> **TASK BRIEF**
In your copy, leave out the pictures and output only the lines from the one holding "Add 230KM尊荣型 to 对比" through the end of the data below, exactly.

Content starts

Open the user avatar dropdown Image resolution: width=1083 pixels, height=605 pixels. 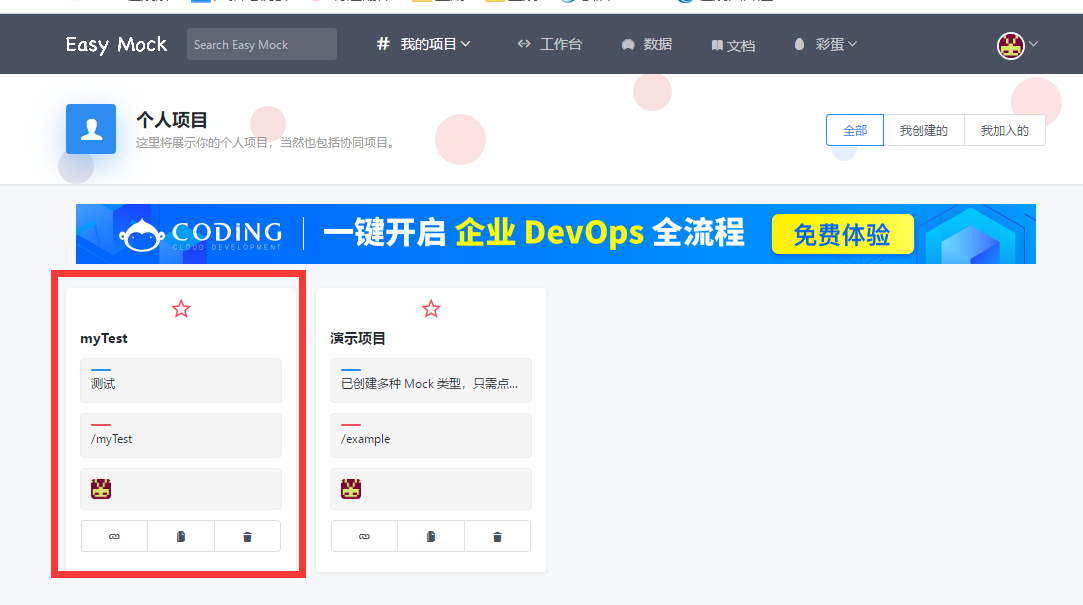pyautogui.click(x=1013, y=44)
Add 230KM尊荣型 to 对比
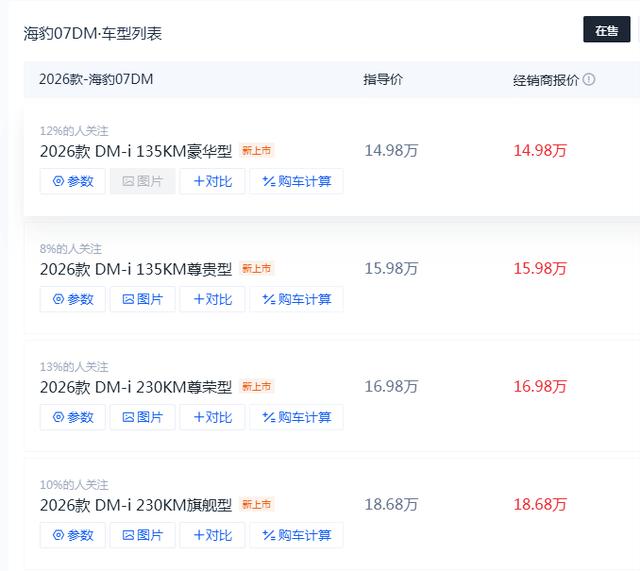The width and height of the screenshot is (640, 571). click(212, 417)
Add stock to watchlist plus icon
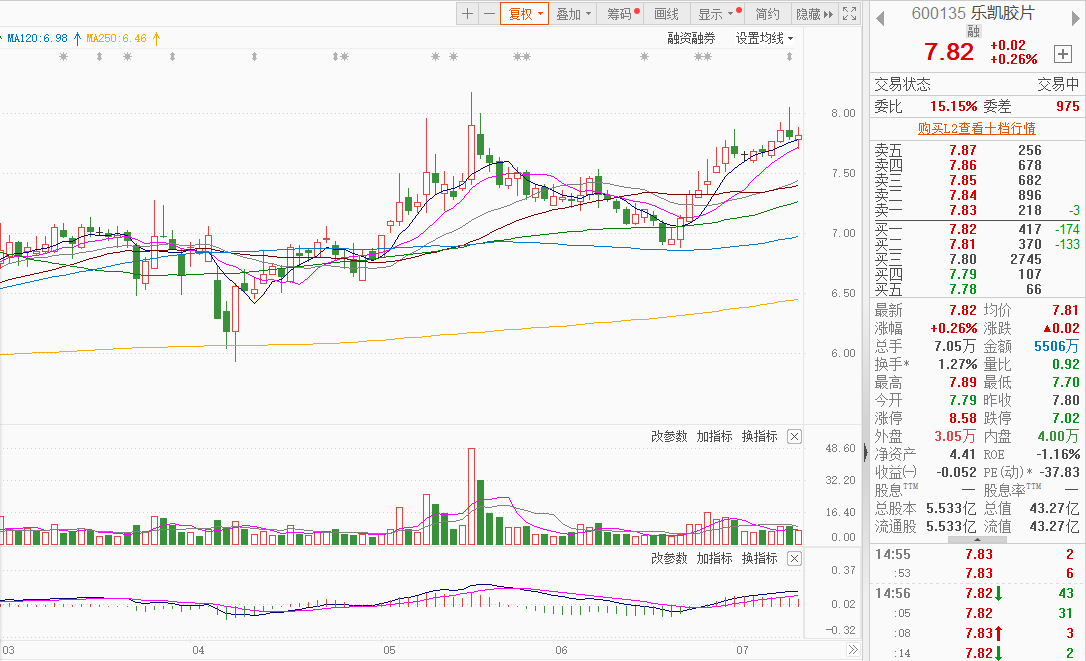Viewport: 1086px width, 661px height. pyautogui.click(x=1062, y=54)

Content ends

> **ANSWER FOR THIS EXERCISE**
Add 230KM尊荣型 to 对比
The width and height of the screenshot is (640, 571). click(212, 417)
Add stock to watchlist plus icon
Viewport: 1086px width, 661px height. pyautogui.click(x=1062, y=54)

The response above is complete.